## Work instruction
Your response should contain each line of the data that includes "height".

Collected data entries
[Start of section]

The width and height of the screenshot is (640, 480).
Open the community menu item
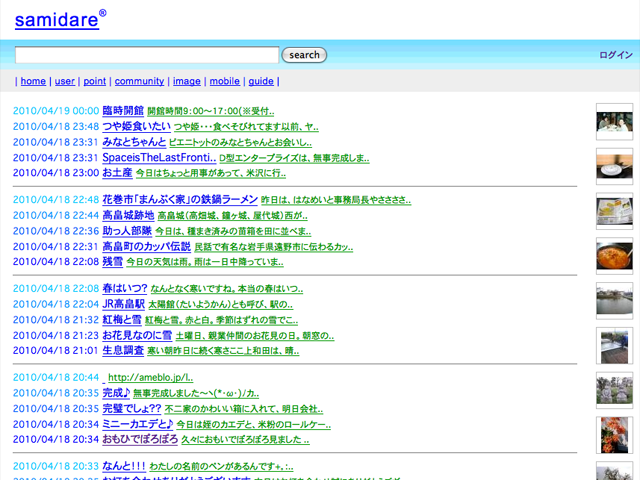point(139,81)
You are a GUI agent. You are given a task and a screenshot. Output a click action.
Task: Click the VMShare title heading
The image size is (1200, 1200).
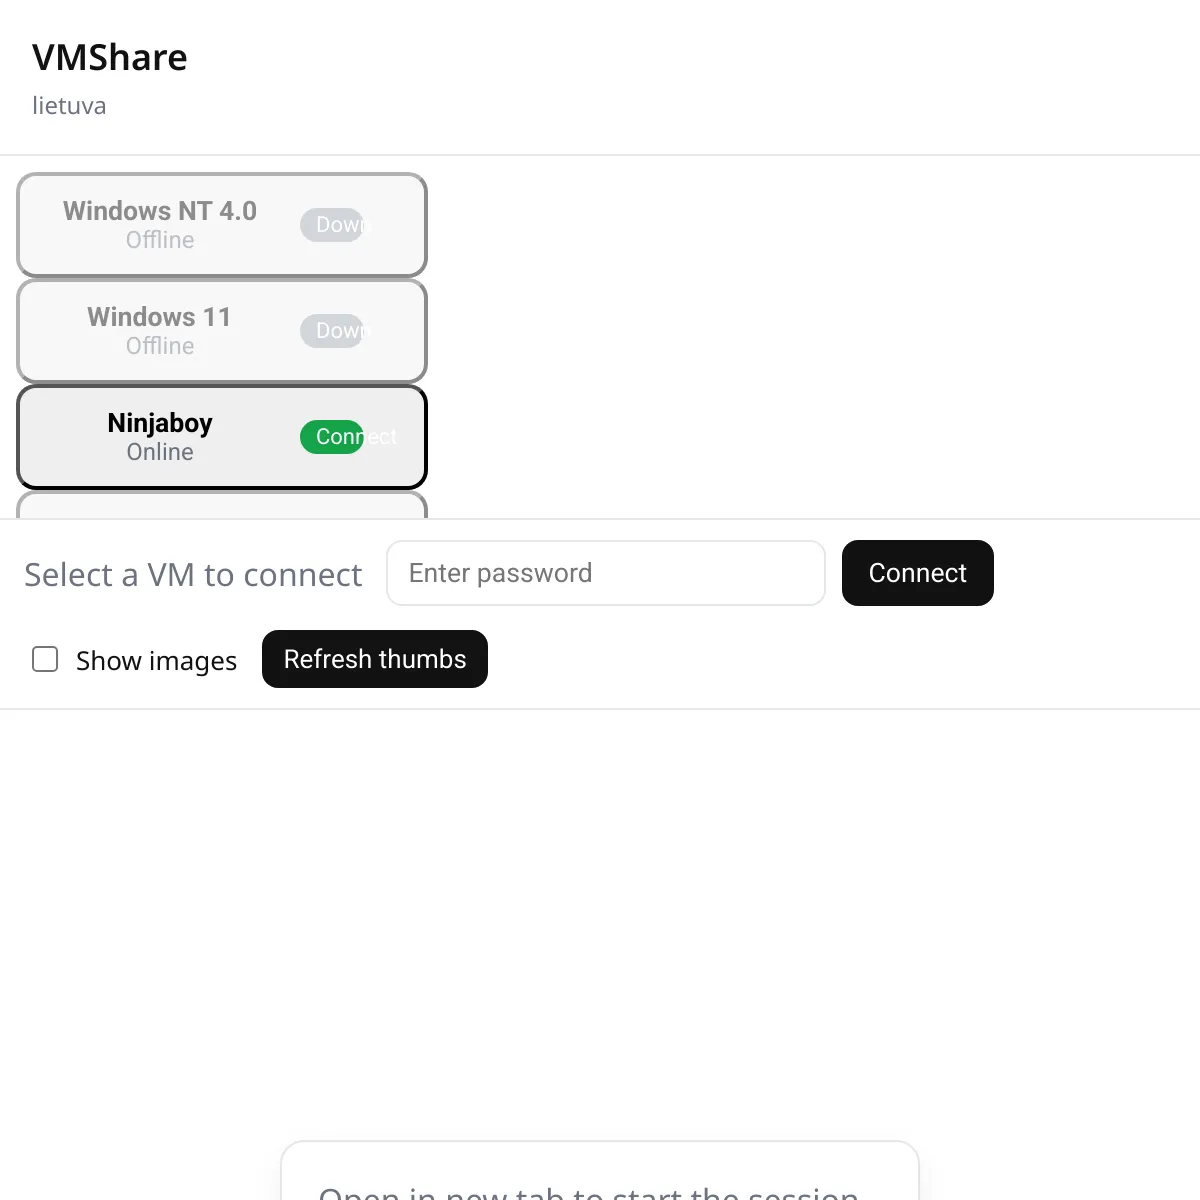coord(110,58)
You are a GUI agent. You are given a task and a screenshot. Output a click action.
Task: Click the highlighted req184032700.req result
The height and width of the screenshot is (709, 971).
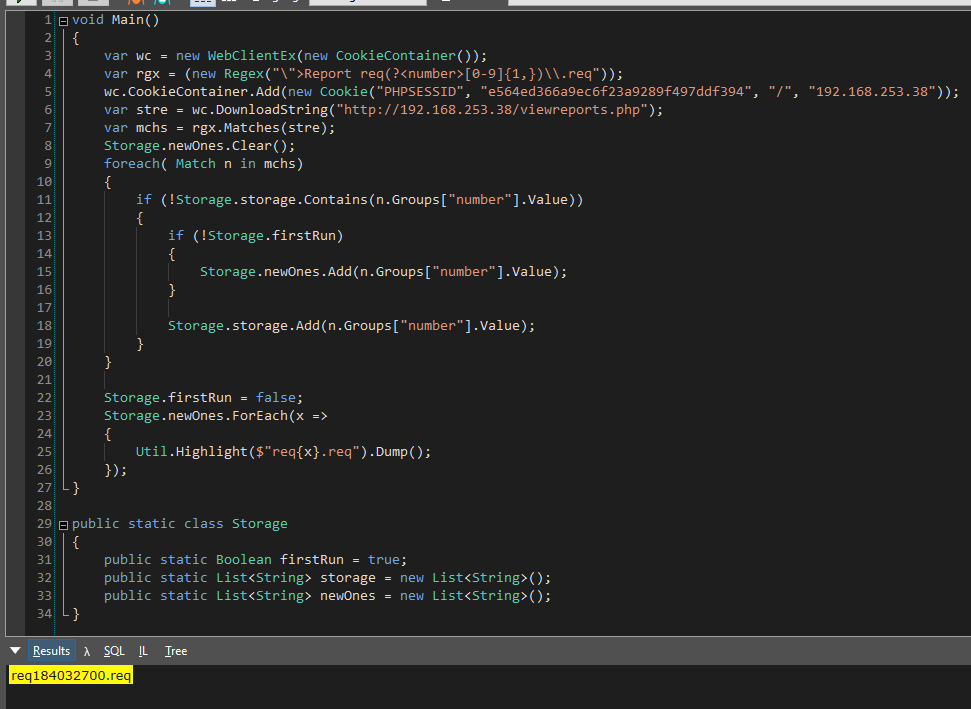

[End of section]

## Output below
The width and height of the screenshot is (640, 480).
The height and width of the screenshot is (709, 971).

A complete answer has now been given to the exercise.